▶ [Records taken from a dataset]
----------
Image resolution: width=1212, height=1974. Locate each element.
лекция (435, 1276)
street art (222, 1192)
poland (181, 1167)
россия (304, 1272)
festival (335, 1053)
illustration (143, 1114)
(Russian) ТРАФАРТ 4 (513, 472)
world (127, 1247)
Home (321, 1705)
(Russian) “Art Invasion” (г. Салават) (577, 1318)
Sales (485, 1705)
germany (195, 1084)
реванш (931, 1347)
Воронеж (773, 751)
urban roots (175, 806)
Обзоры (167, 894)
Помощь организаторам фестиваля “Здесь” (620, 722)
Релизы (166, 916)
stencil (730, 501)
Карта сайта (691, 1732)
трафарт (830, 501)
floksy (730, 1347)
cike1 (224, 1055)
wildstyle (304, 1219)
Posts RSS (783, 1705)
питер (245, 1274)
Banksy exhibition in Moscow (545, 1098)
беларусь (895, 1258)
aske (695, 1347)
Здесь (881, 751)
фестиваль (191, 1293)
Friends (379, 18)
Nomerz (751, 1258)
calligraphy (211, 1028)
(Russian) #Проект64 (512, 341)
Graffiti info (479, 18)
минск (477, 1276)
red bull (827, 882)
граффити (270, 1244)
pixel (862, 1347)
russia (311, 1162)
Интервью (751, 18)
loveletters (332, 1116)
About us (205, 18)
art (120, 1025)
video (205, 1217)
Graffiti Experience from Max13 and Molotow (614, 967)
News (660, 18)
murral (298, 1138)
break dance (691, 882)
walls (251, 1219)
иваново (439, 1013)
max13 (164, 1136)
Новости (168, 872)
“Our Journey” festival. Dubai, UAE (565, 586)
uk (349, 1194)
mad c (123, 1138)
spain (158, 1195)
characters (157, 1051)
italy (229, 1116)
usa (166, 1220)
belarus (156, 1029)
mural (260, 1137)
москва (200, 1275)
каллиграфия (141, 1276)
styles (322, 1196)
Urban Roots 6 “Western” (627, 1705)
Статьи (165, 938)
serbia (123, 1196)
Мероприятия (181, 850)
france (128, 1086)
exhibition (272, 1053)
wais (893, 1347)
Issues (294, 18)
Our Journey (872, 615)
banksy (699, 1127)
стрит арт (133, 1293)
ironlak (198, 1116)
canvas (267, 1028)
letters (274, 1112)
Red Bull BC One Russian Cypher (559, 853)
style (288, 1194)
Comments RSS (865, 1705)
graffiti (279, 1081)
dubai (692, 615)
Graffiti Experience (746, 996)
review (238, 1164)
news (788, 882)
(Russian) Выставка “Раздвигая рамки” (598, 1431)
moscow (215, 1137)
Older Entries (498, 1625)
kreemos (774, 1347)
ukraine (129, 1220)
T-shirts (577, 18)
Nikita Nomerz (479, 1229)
----------
▶ [Required task]
Copy out every line of the material above, word for word and unchanged.

▶ [Output of the exercise]
Image resolution: width=1212, height=1974. Locate each element.
лекция (435, 1276)
street art (222, 1192)
poland (181, 1167)
россия (304, 1272)
festival (335, 1053)
illustration (143, 1114)
(Russian) ТРАФАРТ 4 (513, 472)
world (127, 1247)
Home (321, 1705)
(Russian) “Art Invasion” (г. Салават) (577, 1318)
Sales (485, 1705)
germany (195, 1084)
реванш (931, 1347)
Воронеж (773, 751)
urban roots (175, 806)
Обзоры (167, 894)
Помощь организаторам фестиваля “Здесь” (620, 722)
Релизы (166, 916)
stencil (730, 501)
Карта сайта (691, 1732)
трафарт (830, 501)
floksy (730, 1347)
cike1 (224, 1055)
wildstyle (304, 1219)
Posts RSS (783, 1705)
питер (245, 1274)
Banksy exhibition in Moscow (545, 1098)
беларусь (895, 1258)
aske (695, 1347)
Здесь (881, 751)
фестиваль (191, 1293)
Friends (379, 18)
Nomerz (751, 1258)
calligraphy (211, 1028)
(Russian) #Проект64 (512, 341)
Graffiti info (479, 18)
минск (477, 1276)
red bull (827, 882)
граффити (270, 1244)
pixel (862, 1347)
russia (311, 1162)
Интервью (751, 18)
loveletters (332, 1116)
About us (205, 18)
art (120, 1025)
video (205, 1217)
Graffiti Experience from Max13 and Molotow (614, 967)
News (660, 18)
murral (298, 1138)
break dance (691, 882)
walls (251, 1219)
иваново (439, 1013)
max13 (164, 1136)
Новости (168, 872)
“Our Journey” festival. Dubai, UAE (565, 586)
uk (349, 1194)
mad c (123, 1138)
spain (158, 1195)
characters (157, 1051)
italy (229, 1116)
usa (166, 1220)
belarus (156, 1029)
mural (260, 1137)
москва (200, 1275)
каллиграфия (141, 1276)
styles (322, 1196)
Urban Roots 6 “Western” (627, 1705)
Статьи (165, 938)
serbia (123, 1196)
Мероприятия (181, 850)
france (128, 1086)
exhibition (272, 1053)
wais (893, 1347)
Issues (294, 18)
Our Journey (872, 615)
banksy (699, 1127)
стрит арт (133, 1293)
ironlak (198, 1116)
canvas (267, 1028)
letters (274, 1112)
Red Bull BC One Russian Cypher (559, 853)
style (288, 1194)
Comments RSS (865, 1705)
graffiti (279, 1081)
dubai (692, 615)
Graffiti Experience (746, 996)
review (238, 1164)
news (788, 882)
(Russian) Выставка “Раздвигая рамки” (598, 1431)
moscow (215, 1137)
Older Entries (498, 1625)
kreemos (774, 1347)
ukraine (129, 1220)
T-shirts (577, 18)
Nikita Nomerz (479, 1229)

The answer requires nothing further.